Webster told the CoI that initially, there was no response from the Premier’s Office and subsequently they were told that the information could not be sent to the Auditor General’s Office because Internal Audit was performing a similar exercise.
According to Webster, her response was that if Internal Audit has the records then her office can have access to the databases and other information that Internal Audit would not be using.
“Even that did not meet with their requirement….We had to undertake the exercise without getting information from the Premier’s Office. I believe there was deliberate attempt to prevent the office from getting the information in order to do this exercise. I say that because we made several concessions, for want of a better word, being, if you can’t get us the files, we will work with the database for now and look at the files later and that was not satisfactory,” Webster explained to the CoI.
She also stated that in addition to the farmers and fisherfolk grants, there was another aspect of the COVID-19 audit that relate to ‘the SME COVID grants’ that were issued to companies.
“We were granted access to that database and then told that the Premier’s Office had instructed that that access be removed. From where we sit there was a deliberate effort to prevent this office from getting access to this information,” Webster disclosed.

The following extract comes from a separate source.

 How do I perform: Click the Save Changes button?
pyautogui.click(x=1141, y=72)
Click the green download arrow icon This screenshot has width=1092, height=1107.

Counsel to the CoI, Bilal Rawat highlighted the ‘restrictions’ stated in the Auditor General’s report on the farmers and fisherfolk stimilus.
“The Auditor General’s office was unable to obtain the relevant files and information through the Premier’s Office pertaining to the COVID-19 stimulus grants which were repeatedly requested by email and telephone. This includes access to databases, documents, reports and other information relevant to policy development and implementation programmes,” Rawat read into the record of the CoI from the report.

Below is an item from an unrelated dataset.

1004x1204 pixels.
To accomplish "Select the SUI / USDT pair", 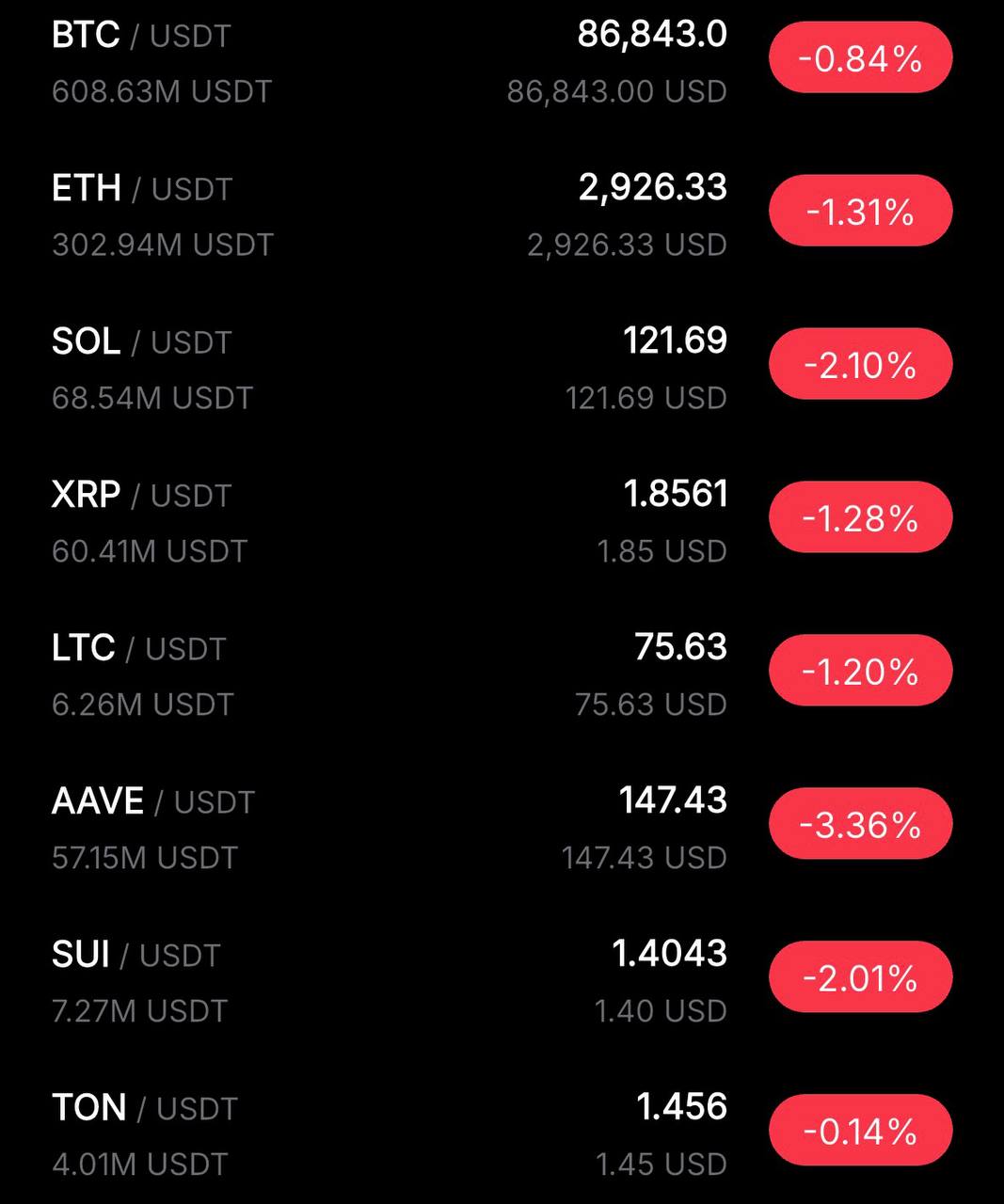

He added from the report, “The refusal to present this information is in direct contravention of the Virgin Islands Constitution and the Audit Act which provides for this office to have access to Government documents and records. No public officer expending public funds as the authority to deny information requested for audit purposes.”
The Auditor General stated that under the Audit Act, there is no basis for refusal in preventing access to the information and that anyone who does prevent access to the information would be undermining the constitution.